Boulders Beach! Why is this particular beach so very special? Penguins. Boulders Beach, located just outside Simon’s Town is home to a colony of penguins who have what can only be described as an extremely warped sense of direction. They are descendants of an African penguin colony who chose to settle at Boulders Beach  in 1982, and haven’t looked back since.


Every day we spent in and around Capetown was unique in its own way but none compared to the tranquil beauty that we experienced on the day that we toured the vineyards of Stellenbosch.

Never have I in my life, seen landscape more beautiful than when we drove through the mountains and enclaves that make up this beautiful wine land. With vineyards as far as the eye can see, the mountains form circles around those who come from near and far to indulge in the wines of South Africa and experience the serenity of Stellenbosch. During our day trip to Stellenbosch, we visited a number of vineyards, five of which stick out in my head as being the most exceptional for either wine or overall experience: Ernie Els Wines, Kanonkop Wine Estate, Asara Wine Esate and Hotel, Boschendal, and Spier Wines.

The moment we entered Stellenbosch and pulled into the Ernie Els Wine Estate, the sun came out and shone a light as far as the eye could see.
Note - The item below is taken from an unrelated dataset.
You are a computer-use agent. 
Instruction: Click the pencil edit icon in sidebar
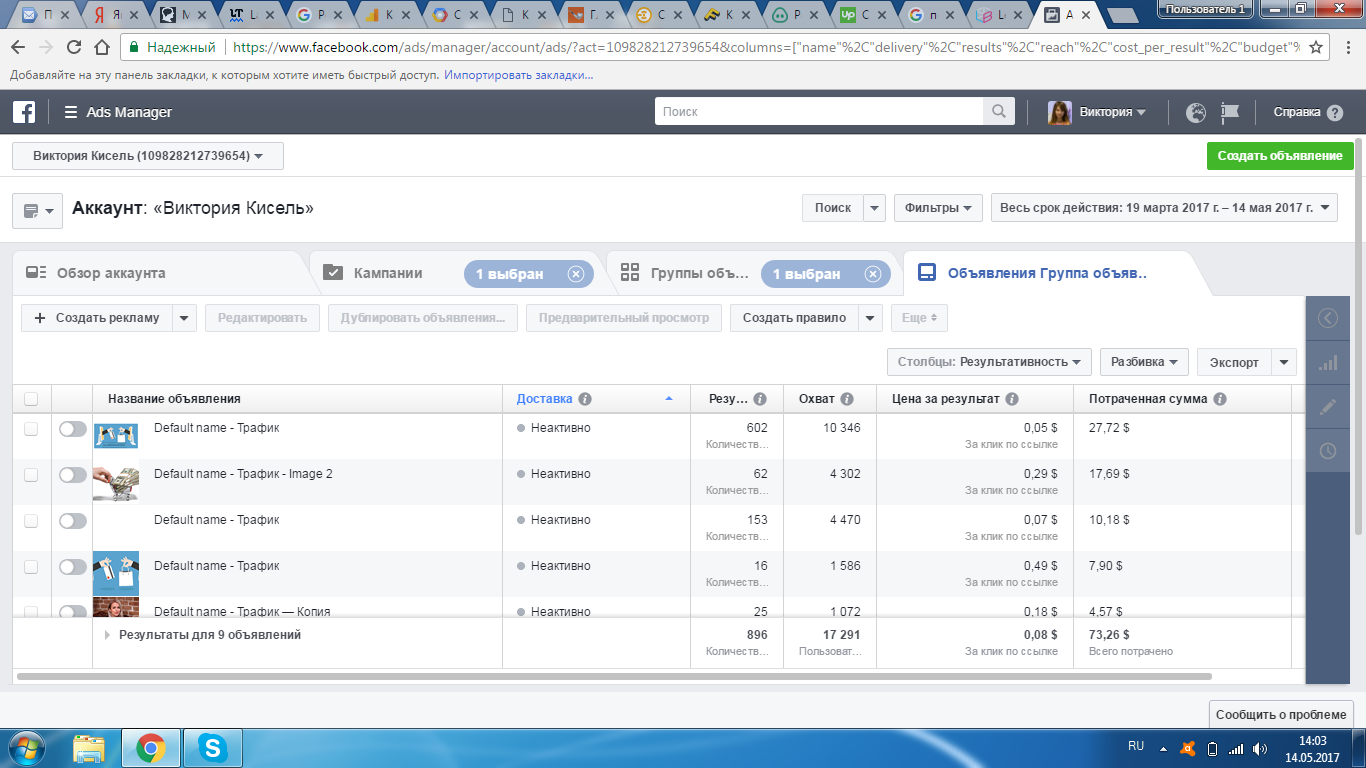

It was a moment of pure contentment and relaxation, and the three of us took a deep breath, standing amazed by what we could see… oh, and the wine was good too! We never expected that this experience could be surpassed, but as we pulled into the Asara Wine Estate and Hotel, we stood flabbergasted. Not only was the wine from this particular vineyard of superb quality (we took a few bottles with us for the road), but the view was magnificent. The estate is hidden completely between the endlessly rolling mountains, leaving you with the feeling that you are one with the stillness that surrounds you. The only thing that breaks the silence is this small estate, which, in complete honesty, I was tempted to book for upcoming nuptials. As of now, it is most certainly on the list as somewhere I expect to be taken for a milestone anniversary (ah-hem). Kidding aside, it was stunning, and that alone, was well worth the drive.

Following Asara, we made our way to Kanonkop which was exciting for me because I’d fallen in love with their wine back at the hotel. In all honesty, it was kind of a let down once I’d sampled what else was out there. Cruel isn’t it?
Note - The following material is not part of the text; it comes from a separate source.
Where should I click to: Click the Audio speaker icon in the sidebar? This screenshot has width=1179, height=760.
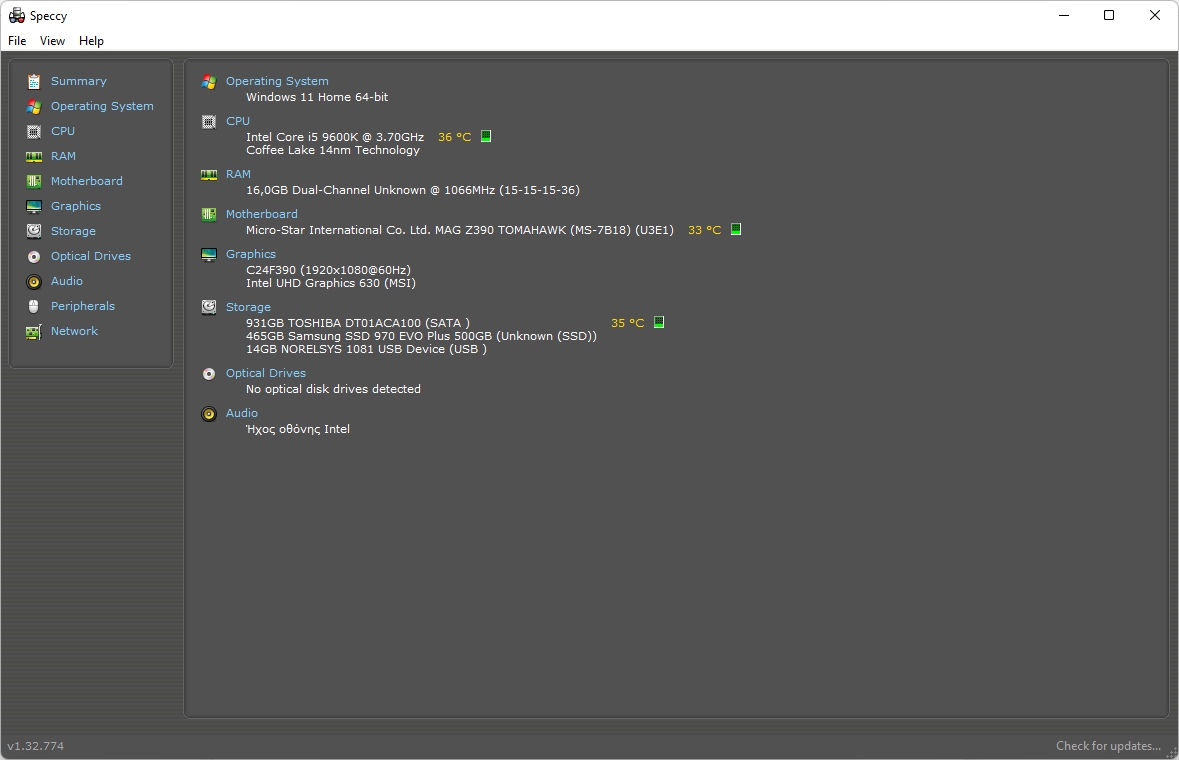pos(33,281)
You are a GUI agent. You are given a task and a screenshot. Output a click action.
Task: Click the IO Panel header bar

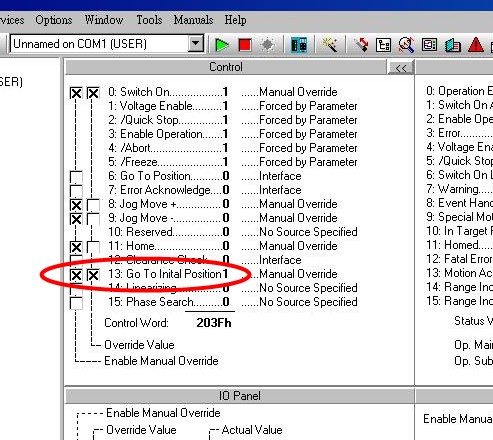(239, 396)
To turn things around, we went for lunch to Boschendal, located in Franschhoek valley or, French Corner Valley. Why French corner? Because in 1685, when Protestantism was outlawed in France, hundreds of Huguenots fled to the Cape of Good Hope and were given land by the Dutch government. Needless to say, in French corner, the wine was fantastic, and the property so lovely that we decided to stay and enjoy a bite of lunch.

One of the last vineyards we visited was Spier Wines. Spiers is the least wine-focused of the vineyards we saw, in fact, it is often suggested that serious wine tasters skip Spiers because of the number of large families that gather there on weekends and the like. The uniqueness of Spiers however, is that it houses an animal sanctuary. From large cats (cheetahs, for example) to small birds (owls, hawks etc), the team at Spiers rescues animals that have been injured, rejected or tossed out of captivity and back into the wild.

The discoveries we made as we explored Capetown, drove around the Cape of Good Hope, and sampled our way through the vineyards of Stellenbosch were one half of our adventure in South Africa. These were the day trips we made in between the matches at what is, arguably, the most universally revered sporting event the world over – the World Cup (read more here).

2 thoughts on “South Africa (Capetown): A World of Wonder and the Trip of a Lifetime

  1. I can’t believe that I hadn’t ever really talked about South Africa with you. So this blog was especially good for me, I loved reading and hearing your impressions of Capetown and SA. Great post.